“A little over a month ago, I sold half of my Apple shares,” Michael Henage writes for Seeking Alpha. “I started acquiring shares in 2013 at about $60 per share. In the spirit of full disclosure, I sold at about $155, which isn’t far from where the stock trades today. With an annual return of nearly 17% not including dividends, I’ve been pleased with Apple’s performance.”
“I sold my shares because quite honestly, I couldn’t get comfortable with the fact that Apple wouldn’t be reporting unit sales figures going forward. When a company stops reporting a key metric that investors and analysts have come to rely on, it’s rarely a sign of positive future results,” Henage writes. “However, there are a few details that have come out over the last few weeks that are making me rethink my position.”
MacDailyNews Take: That’s how a normal company should be perceived. Apple is not a normal company. Apple is rare. When they do something like stopping the reporting of unit sales, it’s not to hide something, it’s to illuminate something else.

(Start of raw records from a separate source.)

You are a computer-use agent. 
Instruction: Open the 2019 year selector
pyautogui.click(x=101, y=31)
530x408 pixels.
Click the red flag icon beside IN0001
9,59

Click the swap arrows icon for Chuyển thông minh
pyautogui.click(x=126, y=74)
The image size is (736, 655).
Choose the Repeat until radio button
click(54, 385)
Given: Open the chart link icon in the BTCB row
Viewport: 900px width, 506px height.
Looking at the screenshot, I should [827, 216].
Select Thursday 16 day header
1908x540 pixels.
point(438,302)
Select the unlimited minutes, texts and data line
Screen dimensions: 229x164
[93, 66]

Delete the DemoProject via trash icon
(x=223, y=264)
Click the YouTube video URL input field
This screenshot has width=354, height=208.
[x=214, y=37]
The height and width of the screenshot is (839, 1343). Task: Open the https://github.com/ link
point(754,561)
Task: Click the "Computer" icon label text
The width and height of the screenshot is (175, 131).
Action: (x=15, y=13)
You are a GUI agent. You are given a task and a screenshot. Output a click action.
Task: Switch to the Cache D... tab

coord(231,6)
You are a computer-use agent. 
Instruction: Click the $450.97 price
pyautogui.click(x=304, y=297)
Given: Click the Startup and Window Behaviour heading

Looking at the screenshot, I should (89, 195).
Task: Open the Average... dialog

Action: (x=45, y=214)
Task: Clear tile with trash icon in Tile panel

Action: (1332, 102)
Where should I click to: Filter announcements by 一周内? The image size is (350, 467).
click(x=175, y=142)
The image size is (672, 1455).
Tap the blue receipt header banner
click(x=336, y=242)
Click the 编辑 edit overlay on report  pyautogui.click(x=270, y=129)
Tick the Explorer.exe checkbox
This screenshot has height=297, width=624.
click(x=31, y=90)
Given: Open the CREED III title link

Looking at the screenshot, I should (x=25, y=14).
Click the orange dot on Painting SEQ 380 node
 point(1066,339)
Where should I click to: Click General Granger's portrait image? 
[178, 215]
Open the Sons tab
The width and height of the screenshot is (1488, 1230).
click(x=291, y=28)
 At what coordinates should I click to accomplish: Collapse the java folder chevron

“With investors on edge, the shares may or may not have hit bottom,” Henage writes. “However, there are a few reasons to believe the long-term bull thesis behind the company is damaged yet not completely broken.”
MacDailyNews Take: When Apple warned, they said revenue for the quarter would come in at $84 billion. Right there are 84 billion reasons why the company is nowhere near “completely broken.” Revenue of $84 billion in a single quarter! Apple is “damaged” only in the eyes of investors who cannot see the forest for the trees.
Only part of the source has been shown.